◆ **Selected excerpt**
──────────

The Hessians Motorcycle Club was founded on March 7, 1968, in California by Thomas F. Maniscalco, a motorcycle enthusiast who would later become an attorney and convicted murderer. The club would soon expand across the nation's western seaboard and in 1972, they claimed to have around 500 members across the United States.

The club's logo features a sabre-pierced skull over an Iron Cross, and their colors are black and white.

The documentary film Hessians MC was released in 2005. It runs for 75 minutes and was produced by Guerilla Docs and directed by Randall Wilson. Bill Hayes, an author who has written extensively about motorcycle clubs, called it "one of the most acclaimed film documentaries on the biker culture".

──────────

◆ **Provided records**
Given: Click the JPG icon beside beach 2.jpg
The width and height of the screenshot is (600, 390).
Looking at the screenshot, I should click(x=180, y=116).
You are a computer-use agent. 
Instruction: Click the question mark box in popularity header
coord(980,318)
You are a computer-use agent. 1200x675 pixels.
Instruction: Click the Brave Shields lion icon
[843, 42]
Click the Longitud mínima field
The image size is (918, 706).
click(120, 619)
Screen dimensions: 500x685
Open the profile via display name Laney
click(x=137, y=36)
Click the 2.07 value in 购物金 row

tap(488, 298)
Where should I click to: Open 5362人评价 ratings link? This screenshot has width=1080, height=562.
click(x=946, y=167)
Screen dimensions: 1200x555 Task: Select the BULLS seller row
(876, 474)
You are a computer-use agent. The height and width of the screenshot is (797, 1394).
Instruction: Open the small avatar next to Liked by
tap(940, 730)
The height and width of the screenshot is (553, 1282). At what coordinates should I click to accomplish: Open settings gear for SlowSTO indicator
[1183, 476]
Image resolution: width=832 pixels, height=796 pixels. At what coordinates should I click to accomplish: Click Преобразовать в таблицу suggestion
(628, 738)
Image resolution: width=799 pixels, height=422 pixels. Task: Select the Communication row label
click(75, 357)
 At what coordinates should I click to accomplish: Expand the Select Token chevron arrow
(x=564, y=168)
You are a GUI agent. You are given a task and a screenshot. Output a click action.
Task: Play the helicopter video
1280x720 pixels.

──────────

◆ **Work task A**
From the passage on the Hessians Motorcycle Club, set down the words starting at "The Hessians Motorcycle" and ending at "the United States.".
◆ **Work task B**
Translate this sentence from the passage on the Hessians Motorcycle Club into Spanish: "The club's logo features a sabre-pierced skull over an Iron Cross, and their colors are black and white."
◆ **Work task C**
Write what comes next in the passage on the Hessians Motorcycle Club, picking up after its final sentence.

◆ **Exercise answer A**
The Hessians Motorcycle Club was founded on March 7, 1968, in California by Thomas F. Maniscalco, a motorcycle enthusiast who would later become an attorney and convicted murderer. The club would soon expand across the nation's western seaboard and in 1972, they claimed to have around 500 members across the United States.

◆ **Exercise answer B**
El logotipo del club muestra una calavera atravesada por un sable sobre una Cruz de Hierro, y sus colores son el negro y el blanco.

◆ **Exercise answer C**
==Criminal allegations and incidents==
Club founder Maniscalo was convicted in 1994 for the 1980 murders of Richard Rizzone, Rena Miley, and Thomas Monahan, all associated with the Hessians. The prosecution said that the killings were the result of a dispute about methamphetamine sales and counterfeiting. He served a total of nearly 39 years in jail and then prison after his conviction, until being released in 2023 after a terminal cancer diagnosis. Maniscalo denied his guilt. According to the club, Maniscalo died later in 2023.

In 1994, eight members of the Hessians MC were arrested on drug and weapons charges following a series of raids in California that were conducted by federal, state, county and local law enforcement agencies. The crackdown stemmed from an eight-month investigation into the club, in which ATF agents infiltrated the group's 20-member mother chapter.